▶ [Problem requirements]
Each line in the records below, from the one that contains "Screen dimensions: 543x455" to the one that contains "Task: Click into the Area Code field", should be reproduced exactly, the first and last included.

▶ [Given data]

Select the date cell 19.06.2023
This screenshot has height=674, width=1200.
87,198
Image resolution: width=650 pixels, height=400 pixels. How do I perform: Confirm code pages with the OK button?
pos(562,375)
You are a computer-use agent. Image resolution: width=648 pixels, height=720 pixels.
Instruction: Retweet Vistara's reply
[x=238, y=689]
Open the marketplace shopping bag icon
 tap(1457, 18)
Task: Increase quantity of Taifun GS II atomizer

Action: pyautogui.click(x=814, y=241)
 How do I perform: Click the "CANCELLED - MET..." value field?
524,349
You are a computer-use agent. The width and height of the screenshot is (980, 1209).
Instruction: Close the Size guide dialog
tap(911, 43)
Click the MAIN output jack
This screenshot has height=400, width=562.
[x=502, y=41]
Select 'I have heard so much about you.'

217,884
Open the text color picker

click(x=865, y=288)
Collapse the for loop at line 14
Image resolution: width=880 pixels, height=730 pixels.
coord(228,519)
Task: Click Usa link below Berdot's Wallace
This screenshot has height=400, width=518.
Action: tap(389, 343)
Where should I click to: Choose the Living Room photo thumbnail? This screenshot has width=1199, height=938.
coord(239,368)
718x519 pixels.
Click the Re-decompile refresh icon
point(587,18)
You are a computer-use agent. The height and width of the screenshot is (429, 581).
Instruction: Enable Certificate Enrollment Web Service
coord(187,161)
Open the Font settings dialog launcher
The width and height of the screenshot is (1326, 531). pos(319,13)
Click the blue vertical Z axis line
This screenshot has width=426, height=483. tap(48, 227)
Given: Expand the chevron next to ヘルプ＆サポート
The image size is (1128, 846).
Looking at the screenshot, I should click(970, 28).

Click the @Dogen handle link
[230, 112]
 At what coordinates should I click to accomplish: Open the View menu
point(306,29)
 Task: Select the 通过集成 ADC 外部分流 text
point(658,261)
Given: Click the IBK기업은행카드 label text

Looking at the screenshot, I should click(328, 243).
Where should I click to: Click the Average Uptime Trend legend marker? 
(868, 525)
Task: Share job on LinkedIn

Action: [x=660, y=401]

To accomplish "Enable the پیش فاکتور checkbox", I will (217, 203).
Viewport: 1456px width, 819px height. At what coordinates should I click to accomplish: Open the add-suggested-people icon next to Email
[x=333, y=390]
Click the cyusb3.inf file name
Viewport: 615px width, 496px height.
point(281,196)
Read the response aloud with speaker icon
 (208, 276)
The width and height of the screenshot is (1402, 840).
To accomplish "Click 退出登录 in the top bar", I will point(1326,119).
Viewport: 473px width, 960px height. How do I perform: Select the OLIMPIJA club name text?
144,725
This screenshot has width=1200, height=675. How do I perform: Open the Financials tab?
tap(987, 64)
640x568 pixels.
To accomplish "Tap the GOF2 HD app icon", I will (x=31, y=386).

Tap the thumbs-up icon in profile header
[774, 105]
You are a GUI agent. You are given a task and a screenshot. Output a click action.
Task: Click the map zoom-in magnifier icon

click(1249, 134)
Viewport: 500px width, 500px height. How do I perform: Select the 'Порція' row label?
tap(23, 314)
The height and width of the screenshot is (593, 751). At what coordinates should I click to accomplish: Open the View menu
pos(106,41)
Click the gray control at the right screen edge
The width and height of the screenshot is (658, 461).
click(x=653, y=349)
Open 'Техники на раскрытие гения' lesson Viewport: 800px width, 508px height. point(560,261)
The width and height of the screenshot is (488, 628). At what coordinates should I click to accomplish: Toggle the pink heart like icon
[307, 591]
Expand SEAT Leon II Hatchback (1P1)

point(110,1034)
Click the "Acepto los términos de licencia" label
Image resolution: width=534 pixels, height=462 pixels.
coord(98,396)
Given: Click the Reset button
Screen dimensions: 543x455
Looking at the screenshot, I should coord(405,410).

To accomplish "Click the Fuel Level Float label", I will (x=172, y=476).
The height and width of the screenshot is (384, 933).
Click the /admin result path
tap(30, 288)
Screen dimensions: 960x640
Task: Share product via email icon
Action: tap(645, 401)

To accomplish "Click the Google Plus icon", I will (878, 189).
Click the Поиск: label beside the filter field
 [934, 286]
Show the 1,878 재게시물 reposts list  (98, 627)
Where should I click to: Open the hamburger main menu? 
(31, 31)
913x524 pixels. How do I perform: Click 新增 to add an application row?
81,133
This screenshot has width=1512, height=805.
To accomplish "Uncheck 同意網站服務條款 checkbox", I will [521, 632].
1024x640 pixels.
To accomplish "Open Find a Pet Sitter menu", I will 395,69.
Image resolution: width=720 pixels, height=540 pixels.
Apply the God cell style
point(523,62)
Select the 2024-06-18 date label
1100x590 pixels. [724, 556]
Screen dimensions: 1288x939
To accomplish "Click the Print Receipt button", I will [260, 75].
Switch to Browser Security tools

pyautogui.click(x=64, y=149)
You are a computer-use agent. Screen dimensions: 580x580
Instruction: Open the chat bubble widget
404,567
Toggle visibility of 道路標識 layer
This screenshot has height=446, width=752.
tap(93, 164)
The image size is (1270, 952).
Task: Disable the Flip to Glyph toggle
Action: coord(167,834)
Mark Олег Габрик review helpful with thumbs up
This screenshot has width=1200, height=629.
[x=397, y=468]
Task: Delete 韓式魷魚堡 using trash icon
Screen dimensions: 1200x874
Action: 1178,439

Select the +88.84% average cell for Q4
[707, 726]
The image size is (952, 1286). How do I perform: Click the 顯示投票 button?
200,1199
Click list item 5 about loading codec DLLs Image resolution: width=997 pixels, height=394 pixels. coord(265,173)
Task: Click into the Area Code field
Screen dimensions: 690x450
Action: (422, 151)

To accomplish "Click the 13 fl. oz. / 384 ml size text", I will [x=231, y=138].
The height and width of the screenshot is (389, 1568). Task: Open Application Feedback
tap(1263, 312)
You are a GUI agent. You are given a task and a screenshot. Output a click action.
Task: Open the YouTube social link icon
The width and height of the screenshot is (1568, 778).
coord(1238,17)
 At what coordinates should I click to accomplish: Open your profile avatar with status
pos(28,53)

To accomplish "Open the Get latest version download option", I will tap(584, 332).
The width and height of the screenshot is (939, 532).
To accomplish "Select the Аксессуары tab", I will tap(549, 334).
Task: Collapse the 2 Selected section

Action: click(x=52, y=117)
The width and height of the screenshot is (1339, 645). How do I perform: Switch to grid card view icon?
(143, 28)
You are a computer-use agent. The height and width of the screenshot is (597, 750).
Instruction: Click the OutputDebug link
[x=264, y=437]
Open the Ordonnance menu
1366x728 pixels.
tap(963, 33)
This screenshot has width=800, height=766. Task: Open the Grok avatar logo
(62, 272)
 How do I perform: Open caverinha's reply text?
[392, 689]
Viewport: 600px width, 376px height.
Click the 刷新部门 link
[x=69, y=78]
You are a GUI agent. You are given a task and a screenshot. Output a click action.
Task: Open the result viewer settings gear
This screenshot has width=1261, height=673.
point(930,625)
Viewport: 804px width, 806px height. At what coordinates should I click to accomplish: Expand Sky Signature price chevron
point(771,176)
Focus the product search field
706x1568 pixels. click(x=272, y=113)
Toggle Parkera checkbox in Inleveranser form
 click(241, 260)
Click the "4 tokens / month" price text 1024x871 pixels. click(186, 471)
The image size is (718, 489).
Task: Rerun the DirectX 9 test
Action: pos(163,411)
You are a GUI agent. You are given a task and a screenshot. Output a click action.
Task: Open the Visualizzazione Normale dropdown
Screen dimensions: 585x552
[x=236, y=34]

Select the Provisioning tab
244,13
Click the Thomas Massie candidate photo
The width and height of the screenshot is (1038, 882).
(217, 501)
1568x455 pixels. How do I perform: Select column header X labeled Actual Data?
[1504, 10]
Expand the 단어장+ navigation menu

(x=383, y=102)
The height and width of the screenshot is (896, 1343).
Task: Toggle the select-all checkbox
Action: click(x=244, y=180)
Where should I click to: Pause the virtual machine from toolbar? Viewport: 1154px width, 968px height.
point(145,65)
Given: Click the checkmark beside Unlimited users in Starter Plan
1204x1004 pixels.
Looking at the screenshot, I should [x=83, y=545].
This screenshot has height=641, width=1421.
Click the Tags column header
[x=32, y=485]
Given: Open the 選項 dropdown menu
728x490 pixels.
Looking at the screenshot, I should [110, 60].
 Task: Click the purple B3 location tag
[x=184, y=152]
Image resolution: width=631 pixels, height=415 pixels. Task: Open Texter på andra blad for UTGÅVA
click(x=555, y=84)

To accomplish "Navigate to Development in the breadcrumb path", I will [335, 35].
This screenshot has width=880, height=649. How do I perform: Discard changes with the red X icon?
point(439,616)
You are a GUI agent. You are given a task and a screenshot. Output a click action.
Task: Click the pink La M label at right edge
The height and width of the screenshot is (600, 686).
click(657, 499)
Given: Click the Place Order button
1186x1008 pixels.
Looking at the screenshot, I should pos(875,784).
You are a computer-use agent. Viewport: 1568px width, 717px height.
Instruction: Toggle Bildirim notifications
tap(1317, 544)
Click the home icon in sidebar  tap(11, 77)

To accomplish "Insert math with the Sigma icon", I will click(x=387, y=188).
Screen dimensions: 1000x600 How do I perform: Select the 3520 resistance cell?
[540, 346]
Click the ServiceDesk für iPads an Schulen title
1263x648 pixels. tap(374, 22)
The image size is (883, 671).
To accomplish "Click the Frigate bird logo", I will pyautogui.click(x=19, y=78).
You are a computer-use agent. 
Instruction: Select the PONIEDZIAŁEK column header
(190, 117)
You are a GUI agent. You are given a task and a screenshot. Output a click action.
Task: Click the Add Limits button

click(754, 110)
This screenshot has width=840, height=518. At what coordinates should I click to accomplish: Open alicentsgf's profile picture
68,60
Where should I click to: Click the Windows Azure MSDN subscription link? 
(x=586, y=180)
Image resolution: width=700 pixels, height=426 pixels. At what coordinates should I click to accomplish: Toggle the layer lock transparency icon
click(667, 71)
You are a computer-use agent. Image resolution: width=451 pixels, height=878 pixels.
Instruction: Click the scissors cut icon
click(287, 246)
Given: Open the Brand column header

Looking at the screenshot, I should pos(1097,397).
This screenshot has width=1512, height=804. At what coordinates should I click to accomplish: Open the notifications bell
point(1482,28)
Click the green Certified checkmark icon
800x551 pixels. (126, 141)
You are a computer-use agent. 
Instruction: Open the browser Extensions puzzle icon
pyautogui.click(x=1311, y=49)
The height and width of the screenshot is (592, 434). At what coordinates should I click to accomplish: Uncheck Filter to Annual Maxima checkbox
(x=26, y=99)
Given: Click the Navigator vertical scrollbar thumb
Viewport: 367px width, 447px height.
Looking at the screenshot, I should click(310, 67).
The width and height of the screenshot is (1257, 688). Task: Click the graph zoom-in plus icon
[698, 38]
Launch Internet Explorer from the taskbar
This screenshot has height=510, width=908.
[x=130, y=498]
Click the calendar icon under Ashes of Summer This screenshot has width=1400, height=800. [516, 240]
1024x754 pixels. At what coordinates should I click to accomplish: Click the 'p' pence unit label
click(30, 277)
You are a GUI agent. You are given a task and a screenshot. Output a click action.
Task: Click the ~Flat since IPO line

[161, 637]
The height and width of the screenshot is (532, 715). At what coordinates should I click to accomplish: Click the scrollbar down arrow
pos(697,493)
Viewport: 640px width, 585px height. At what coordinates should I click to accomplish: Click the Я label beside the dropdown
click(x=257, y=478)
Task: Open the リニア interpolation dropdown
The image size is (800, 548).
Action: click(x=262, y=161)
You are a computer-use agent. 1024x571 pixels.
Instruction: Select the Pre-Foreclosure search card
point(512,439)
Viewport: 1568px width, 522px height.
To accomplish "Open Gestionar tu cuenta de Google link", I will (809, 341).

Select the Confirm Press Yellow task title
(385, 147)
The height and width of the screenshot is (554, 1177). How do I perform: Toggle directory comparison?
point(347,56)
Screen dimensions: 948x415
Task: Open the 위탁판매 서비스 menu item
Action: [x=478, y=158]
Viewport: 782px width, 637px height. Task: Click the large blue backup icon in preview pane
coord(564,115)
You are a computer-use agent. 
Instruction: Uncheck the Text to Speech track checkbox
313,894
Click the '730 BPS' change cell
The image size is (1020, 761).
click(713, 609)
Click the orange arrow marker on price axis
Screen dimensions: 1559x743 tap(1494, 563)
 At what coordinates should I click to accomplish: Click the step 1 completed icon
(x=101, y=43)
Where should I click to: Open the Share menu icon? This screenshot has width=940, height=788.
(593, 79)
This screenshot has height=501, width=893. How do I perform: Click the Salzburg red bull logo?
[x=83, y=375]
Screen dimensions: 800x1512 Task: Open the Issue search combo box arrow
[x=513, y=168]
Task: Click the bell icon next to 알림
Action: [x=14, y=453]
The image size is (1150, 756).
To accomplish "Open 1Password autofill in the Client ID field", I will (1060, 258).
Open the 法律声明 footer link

▶ [Answer box]
Screen dimensions: 543x455
Looking at the screenshot, I should coord(405,410).

To accomplish "Click the Fuel Level Float label", I will (x=172, y=476).
The height and width of the screenshot is (384, 933).
Click the /admin result path
tap(30, 288)
Screen dimensions: 960x640
Task: Share product via email icon
Action: tap(645, 401)

To accomplish "Click the Google Plus icon", I will (878, 189).
Click the Поиск: label beside the filter field
 [934, 286]
Show the 1,878 재게시물 reposts list  (98, 627)
Where should I click to: Open the hamburger main menu? 
(31, 31)
913x524 pixels. How do I perform: Click 新增 to add an application row?
81,133
This screenshot has width=1512, height=805.
To accomplish "Uncheck 同意網站服務條款 checkbox", I will [521, 632].
1024x640 pixels.
To accomplish "Open Find a Pet Sitter menu", I will 395,69.
Image resolution: width=720 pixels, height=540 pixels.
Apply the God cell style
point(523,62)
Select the 2024-06-18 date label
1100x590 pixels. [724, 556]
Screen dimensions: 1288x939
To accomplish "Click the Print Receipt button", I will [260, 75].
Switch to Browser Security tools

pyautogui.click(x=64, y=149)
You are a computer-use agent. Screen dimensions: 580x580
Instruction: Open the chat bubble widget
404,567
Toggle visibility of 道路標識 layer
This screenshot has height=446, width=752.
tap(93, 164)
The image size is (1270, 952).
Task: Disable the Flip to Glyph toggle
Action: coord(167,834)
Mark Олег Габрик review helpful with thumbs up
This screenshot has width=1200, height=629.
[x=397, y=468]
Task: Delete 韓式魷魚堡 using trash icon
Screen dimensions: 1200x874
Action: 1178,439

Select the +88.84% average cell for Q4
[707, 726]
The image size is (952, 1286). How do I perform: Click the 顯示投票 button?
200,1199
Click list item 5 about loading codec DLLs Image resolution: width=997 pixels, height=394 pixels. coord(265,173)
Task: Click into the Area Code field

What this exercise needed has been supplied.